Nice find on being able to use firewall zone policies to match outbound local traffic. Based on the above info above, rule 5 would need to be action “accept” and match would be “protocol gre” AND “ipsec match-ipsec” and then you would need a following rule that blocks all other gre. The problem with this is, it doesn’t work in nftables for output hooks (it works for input though). When using “ipsec match-ipsec” VyOS is trying to configure the nftables rule with “meta ipsec exists” which, for whatever reason, is not allowed on output. You have to use the ipsec syntax I mentioned in my last post.

Not being able to match ipsec traffic on outbound traffic is unfortunate. There’s some kind of firewall rework going on - I’ll ask if this is something that can be fixed as a part of that.


To anyone coming across this with the same problem, you should know that p252’s nftables rules need to go in /config/scripts/vyos-preconfig-bootup.script. This is different from vyos-postconfig-bootup.script, which is created automatically. If you put the rules in the postconfig file, NHRP will start before the script is run and the firewall rules are applied. This will result in at least your NHRP registration request packet being leaked in the cleartext, which contains your cisco-authentication password.

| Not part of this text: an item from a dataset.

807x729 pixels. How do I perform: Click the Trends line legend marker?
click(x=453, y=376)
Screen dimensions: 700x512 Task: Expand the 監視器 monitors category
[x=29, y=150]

Putting the rules in the preconfig script applies the rules before anything else starts, and successfully prevents any cleartext GRE from escaping once services start coming up. Also, you need to escape the * with a \ when putting the rules into a file - otherwise it will try to insert file names from the working directory into the command.